Bersemangat dan kuat, Lee adalah aktivis terbaru, dan mungkin termuda, yang mencoba membawa perdamaian ke semenanjung Korea yang sangat termiliterisasi, yang terpecah sejak Perang Korea tahun 1950-53 yang melibatkan AS dan Tiongkok. AS adalah sekutu Seoul, yang menempatkan pasukannya di negara kaya tersebut, sementara Tiongkok adalah pendukung utama ekonomi dan diplomatik Korea Utara yang terisolasi dan miskin.
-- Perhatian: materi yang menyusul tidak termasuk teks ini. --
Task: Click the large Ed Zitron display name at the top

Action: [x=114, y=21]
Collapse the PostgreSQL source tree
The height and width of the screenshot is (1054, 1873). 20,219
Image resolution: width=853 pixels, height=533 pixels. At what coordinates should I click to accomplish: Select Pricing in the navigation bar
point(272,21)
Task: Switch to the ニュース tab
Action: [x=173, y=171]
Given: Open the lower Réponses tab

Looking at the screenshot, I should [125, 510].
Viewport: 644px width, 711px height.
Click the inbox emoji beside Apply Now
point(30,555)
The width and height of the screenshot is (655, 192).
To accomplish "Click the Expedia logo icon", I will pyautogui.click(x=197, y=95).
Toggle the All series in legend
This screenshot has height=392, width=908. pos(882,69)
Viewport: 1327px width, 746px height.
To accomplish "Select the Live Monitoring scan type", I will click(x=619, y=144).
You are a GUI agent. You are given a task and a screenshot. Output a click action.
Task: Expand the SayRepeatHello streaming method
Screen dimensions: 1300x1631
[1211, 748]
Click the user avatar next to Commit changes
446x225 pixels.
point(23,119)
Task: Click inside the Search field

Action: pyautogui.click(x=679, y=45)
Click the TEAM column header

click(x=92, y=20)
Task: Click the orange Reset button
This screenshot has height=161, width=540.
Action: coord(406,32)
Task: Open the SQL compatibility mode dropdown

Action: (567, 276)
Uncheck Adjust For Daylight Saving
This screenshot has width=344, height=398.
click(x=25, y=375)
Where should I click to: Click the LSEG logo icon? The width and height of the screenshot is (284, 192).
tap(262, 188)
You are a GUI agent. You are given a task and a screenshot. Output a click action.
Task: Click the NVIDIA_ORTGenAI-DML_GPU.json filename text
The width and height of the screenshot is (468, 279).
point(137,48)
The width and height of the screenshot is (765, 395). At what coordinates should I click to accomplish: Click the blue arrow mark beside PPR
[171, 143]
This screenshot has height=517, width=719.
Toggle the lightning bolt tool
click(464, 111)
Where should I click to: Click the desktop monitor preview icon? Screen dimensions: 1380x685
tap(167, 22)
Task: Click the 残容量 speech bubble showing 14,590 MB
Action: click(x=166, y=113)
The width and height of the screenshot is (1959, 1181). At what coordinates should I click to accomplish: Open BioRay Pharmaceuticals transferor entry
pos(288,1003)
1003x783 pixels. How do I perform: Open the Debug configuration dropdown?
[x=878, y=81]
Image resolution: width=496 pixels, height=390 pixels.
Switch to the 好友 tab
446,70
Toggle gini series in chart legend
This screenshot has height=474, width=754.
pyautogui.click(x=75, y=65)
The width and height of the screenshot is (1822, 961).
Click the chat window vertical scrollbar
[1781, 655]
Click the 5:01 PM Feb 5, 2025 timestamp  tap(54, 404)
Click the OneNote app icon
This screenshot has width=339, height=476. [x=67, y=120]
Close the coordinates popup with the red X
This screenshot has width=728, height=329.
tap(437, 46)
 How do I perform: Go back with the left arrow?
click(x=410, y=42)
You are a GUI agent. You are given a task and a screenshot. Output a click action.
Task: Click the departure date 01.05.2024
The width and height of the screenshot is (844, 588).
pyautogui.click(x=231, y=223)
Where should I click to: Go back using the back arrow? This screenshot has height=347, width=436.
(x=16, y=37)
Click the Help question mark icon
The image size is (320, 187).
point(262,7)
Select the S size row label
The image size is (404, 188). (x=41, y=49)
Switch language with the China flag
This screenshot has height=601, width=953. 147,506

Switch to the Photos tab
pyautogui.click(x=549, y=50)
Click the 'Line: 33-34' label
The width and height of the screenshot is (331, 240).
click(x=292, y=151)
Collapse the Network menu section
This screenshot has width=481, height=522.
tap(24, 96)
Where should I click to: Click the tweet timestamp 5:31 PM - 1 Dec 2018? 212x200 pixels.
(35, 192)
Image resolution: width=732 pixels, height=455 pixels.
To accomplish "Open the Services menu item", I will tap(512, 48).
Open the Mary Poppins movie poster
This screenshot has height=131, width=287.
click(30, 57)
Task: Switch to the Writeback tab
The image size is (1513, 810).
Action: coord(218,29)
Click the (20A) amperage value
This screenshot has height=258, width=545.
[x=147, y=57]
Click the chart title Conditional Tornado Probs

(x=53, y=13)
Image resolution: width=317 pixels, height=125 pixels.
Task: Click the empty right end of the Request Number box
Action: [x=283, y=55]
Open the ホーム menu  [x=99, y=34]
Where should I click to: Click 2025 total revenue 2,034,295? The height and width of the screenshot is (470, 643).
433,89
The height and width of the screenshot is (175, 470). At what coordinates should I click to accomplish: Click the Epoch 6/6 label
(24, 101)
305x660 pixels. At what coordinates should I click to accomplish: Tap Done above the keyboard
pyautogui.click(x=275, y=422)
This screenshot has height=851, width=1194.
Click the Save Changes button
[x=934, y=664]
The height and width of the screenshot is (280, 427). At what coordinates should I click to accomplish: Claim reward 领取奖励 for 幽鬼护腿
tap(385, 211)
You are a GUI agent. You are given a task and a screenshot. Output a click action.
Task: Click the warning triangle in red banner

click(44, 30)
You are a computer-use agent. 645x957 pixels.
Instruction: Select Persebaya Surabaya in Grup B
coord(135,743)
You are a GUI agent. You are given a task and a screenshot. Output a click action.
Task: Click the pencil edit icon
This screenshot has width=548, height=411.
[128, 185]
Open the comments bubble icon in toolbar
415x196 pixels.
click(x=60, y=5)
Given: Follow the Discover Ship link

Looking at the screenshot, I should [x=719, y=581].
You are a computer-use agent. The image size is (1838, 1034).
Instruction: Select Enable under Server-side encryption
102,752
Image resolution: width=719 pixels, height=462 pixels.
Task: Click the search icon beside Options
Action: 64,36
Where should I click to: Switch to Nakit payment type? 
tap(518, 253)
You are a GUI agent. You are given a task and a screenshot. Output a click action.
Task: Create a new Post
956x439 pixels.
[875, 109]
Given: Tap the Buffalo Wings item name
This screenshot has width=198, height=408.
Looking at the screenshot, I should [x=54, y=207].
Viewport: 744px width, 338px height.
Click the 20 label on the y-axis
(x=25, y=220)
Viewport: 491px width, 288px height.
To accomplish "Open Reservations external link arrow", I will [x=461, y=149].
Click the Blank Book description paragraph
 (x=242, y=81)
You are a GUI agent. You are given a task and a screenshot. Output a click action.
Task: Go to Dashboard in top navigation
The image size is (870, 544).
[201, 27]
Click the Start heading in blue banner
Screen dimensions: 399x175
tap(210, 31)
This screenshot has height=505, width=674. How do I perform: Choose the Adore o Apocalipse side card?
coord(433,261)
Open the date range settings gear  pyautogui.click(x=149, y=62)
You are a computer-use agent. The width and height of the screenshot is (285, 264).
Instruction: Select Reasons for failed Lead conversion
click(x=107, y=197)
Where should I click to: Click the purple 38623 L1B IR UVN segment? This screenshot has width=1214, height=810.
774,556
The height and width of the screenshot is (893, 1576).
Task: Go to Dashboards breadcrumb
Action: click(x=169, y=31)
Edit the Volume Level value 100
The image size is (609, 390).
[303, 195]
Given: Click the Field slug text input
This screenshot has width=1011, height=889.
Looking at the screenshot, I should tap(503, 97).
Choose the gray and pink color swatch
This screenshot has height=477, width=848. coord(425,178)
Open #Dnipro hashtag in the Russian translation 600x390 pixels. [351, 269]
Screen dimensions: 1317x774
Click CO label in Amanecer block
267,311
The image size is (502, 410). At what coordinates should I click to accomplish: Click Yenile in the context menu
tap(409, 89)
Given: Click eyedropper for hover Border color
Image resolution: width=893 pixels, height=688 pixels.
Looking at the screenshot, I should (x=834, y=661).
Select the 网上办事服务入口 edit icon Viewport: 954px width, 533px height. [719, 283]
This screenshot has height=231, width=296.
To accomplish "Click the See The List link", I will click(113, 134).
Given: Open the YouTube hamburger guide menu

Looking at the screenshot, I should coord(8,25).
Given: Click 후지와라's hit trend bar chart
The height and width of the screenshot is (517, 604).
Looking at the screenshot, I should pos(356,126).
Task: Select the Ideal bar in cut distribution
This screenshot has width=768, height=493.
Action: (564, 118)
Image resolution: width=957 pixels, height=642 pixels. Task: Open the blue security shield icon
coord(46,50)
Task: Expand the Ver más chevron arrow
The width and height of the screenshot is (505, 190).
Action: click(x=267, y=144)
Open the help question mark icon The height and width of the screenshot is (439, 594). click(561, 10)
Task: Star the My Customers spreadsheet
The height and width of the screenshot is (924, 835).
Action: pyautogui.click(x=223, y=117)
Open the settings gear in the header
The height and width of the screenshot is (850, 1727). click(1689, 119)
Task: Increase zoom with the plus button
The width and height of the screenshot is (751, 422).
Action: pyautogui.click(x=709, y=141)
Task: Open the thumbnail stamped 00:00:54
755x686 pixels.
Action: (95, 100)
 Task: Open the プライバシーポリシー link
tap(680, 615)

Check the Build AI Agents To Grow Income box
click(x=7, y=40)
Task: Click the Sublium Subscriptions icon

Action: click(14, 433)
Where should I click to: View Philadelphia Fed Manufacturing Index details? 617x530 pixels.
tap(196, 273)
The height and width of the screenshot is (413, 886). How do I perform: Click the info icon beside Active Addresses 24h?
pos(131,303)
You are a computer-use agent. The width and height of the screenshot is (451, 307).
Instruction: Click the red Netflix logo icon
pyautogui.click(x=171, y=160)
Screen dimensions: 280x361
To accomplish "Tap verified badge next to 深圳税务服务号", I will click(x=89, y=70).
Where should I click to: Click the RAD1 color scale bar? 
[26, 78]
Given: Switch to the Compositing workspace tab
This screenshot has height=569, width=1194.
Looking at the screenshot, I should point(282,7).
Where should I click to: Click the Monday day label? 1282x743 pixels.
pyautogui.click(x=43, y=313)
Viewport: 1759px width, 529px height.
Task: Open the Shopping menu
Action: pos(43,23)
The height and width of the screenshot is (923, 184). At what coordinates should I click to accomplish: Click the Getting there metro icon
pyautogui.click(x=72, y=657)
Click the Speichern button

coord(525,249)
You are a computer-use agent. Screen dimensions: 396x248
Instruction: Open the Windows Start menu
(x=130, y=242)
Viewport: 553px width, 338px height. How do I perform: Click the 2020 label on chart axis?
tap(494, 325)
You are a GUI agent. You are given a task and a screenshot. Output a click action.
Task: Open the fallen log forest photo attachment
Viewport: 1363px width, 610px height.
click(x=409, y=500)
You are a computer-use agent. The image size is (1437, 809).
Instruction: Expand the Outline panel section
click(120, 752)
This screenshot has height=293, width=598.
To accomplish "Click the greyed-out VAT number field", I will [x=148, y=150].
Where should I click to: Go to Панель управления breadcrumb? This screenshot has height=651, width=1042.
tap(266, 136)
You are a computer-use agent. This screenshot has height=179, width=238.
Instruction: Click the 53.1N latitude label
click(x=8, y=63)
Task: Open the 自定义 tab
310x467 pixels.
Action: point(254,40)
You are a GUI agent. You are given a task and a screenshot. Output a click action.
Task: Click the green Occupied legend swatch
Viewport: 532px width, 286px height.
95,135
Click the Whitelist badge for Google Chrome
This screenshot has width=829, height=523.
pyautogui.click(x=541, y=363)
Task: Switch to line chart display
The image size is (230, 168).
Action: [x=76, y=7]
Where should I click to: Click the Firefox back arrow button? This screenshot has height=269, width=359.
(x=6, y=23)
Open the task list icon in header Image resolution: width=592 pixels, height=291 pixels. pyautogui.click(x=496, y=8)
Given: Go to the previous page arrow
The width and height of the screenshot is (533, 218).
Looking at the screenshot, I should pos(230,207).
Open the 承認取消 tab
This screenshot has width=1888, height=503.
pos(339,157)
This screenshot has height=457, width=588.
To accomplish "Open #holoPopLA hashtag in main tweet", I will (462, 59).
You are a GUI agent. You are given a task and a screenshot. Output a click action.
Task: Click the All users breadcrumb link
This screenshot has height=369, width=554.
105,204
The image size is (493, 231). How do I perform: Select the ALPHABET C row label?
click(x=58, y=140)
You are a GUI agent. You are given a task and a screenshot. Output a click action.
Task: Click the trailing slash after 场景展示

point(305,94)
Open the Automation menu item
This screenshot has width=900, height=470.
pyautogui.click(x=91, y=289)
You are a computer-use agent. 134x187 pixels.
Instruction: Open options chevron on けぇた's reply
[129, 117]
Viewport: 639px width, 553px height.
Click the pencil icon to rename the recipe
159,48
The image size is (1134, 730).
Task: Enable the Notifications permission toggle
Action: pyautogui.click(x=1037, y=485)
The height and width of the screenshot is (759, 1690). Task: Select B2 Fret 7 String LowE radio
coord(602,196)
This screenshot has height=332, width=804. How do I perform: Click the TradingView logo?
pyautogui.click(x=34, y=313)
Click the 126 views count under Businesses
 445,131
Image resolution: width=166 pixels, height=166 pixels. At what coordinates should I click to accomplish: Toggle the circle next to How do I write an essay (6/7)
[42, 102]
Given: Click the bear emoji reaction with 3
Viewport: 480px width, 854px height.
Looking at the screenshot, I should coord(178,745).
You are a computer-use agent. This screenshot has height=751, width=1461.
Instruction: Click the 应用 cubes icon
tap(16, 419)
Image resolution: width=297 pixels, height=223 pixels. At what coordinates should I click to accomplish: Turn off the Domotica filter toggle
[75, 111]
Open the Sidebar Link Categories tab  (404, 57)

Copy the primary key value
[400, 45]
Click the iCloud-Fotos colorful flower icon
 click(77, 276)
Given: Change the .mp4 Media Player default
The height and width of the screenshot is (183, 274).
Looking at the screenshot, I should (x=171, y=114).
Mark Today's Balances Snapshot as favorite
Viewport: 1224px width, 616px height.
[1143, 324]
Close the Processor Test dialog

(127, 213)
Lee melakukan kunjungan langka ke Korea Utara pada bulan Agustus untuk menyampaikan gagasannya tentang “hutan perdamaian anak-anak” di zona demiliterisasi dan diajak berkeliling ke zona penyangga selebar 2,5 mil, yang dikelilingi oleh pagar listrik. disegel dan ditaburkan. dengan ranjau darat. Pertemuan yang diharapkan dengan pemimpin Korea Utara Kim Jong Il tidak terwujud, meskipun Lee mengatakan para pejabat meneruskan surat darinya kepada Kim.
Juru bicara Kedutaan Besar AS menolak mengomentari kasus tersebut dan mengatakan anggota keluarga Lee belum menandatangani keringanan privasi.